Los bosques y el agua

Los bosques ejercen un fuerte impacto en las cuencas hidrográficas. Los árboles, las plantas, el mantillo del suelo boscoso absorben el agua de lluvia y reducen la erosión y el escurrimiento. Las hojas capturan hasta el 60 por ciento de las precipitaciones. Cuando la lluvia cae sobre el suelo desnudo, la fuerza de las gotas de lluvia lava el suelo y lo arrastra a las corrientes de agua. Pero cuando la lluvia cae sobre el bosque, esta gotea a través de las hojas y ramas hasta depositarse en el suelo. Un bosque bien manejado puede mejorar la calidad y la distribución del agua, contribuyendo así a mejorar el manejo de las cuencas hidrográficas

La disponibilidad de agua es un elemento crucial para cumplir con los Objetivos y metas de desarrollo para el milenio. El agua tiene particular importancia para cometidos cuales reducir la pobreza extrema y el hambre, y reducir el porcentaje de personas que carezcan de acceso sostenible al agua potable y a servicios básicos de saneamiento.

Sin embargo, el bienestar de la población dependerá de la situación en que se encuentran los recursos hídricos. Las cuencas hidrográficas, por ejemplo, suministran cerca de dos tercios del agua dulce del planeta, pero éstas se encuentran cada vez más sujetas a una explotación insostenible. En cambio, la gestión eficaz de las cuencas hidrográficas y la ordenación sostenible de los bosques podrían garantizar la disponibilidad de agua a largo plazo.

La disponibilidad de agua está estrechamente ligada al hambre y a la disponibilidad de alimentos. La producción actual de alimentos a nivel mundial tendrá que duplicarse a fin de satisfacer las necesidades de una población mundial que se pronostica será de 8 500 millones de habitantes en 2025. Mientras tanto, el consumo mundial de agua se duplica cada 20 años -el doble respecto a la tasa de crecimiento de la población.

En las áreas rurales y urbanas, los medios de subsistencia de millones de personas se encuentran amenazados debido al acceso insuficiente al agua y a las condiciones de higiene. Cerca de un tercio de la población de las ciudades en los países en desarrollo vive irremediablemente hacinada en barrios marginales y terrenos ocupados.
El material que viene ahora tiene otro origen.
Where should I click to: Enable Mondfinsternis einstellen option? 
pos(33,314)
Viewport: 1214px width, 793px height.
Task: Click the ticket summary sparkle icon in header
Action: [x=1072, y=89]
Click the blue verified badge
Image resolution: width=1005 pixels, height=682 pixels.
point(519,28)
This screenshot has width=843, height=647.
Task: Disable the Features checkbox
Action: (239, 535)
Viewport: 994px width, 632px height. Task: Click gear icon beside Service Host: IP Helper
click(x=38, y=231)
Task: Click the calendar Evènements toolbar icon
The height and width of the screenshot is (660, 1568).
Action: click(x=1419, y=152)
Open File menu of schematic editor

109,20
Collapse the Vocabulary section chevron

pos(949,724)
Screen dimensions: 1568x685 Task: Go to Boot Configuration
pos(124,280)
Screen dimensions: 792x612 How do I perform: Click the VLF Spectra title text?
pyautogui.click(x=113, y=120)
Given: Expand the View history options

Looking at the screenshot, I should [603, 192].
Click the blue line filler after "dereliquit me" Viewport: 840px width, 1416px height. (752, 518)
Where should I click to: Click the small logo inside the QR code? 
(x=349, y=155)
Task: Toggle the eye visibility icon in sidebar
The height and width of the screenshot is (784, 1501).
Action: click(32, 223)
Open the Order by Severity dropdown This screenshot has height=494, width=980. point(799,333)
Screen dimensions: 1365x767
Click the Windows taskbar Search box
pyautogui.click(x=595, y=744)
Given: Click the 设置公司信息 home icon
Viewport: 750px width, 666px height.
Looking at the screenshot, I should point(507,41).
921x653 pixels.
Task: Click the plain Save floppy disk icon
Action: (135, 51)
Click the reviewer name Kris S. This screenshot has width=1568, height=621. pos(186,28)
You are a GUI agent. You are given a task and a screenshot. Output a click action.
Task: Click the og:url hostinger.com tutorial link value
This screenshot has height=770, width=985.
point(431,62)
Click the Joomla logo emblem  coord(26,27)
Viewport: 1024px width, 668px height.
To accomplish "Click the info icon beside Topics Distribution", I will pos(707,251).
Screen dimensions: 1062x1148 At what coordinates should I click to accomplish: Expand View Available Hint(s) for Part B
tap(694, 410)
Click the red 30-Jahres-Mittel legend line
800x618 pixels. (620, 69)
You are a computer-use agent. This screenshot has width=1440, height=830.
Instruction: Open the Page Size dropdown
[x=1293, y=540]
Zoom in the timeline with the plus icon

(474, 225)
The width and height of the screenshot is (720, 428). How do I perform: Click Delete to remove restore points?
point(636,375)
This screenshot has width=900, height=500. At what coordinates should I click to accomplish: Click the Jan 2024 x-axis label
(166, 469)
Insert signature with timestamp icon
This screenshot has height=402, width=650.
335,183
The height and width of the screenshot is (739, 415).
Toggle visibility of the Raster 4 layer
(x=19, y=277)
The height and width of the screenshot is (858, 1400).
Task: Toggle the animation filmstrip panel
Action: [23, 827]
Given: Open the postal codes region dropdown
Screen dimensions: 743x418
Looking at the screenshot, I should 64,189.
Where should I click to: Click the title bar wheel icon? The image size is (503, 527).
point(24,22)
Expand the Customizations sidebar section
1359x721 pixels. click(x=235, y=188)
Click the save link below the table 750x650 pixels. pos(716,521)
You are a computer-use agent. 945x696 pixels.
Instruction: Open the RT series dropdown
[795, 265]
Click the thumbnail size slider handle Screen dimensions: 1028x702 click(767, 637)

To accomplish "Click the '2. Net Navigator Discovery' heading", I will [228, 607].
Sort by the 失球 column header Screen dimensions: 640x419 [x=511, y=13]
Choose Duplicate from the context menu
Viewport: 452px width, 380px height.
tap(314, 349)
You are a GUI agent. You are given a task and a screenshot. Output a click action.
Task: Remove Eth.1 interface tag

En más de 40 países, 1, 100 millones de personas carecen de agua potable suficiente y 2, 400 millones de personas carecen de condiciones de higiene apropiadas.

Si los pronósticos actuales fuesen ciertos, en 2050, al menos una de cada cuatro personas vivirá en países sujetos a la carencia crónica y recurrente de agua dulce. En África, por ejemplo, se calcula que 25 países sufrirán de carencia de agua o estarán sujetos a presiones en materia de disponibilidad de ésta en los próximos 20 a 30 años.

Es por ello que los bosques y las cuencas hidrográficas, pero sobre todo la ordenación sostenible de los bosques y la gestión de las cuencas hidrográficas serán elementos cruciales para alcanzar la sostenibilidad del medio ambiente, y por consiguiente, la reducción de la pobreza y el hambre, y el acceso de millones de personas al suministro sostenible de agua potable confiable y a servicios básicos de saneamiento.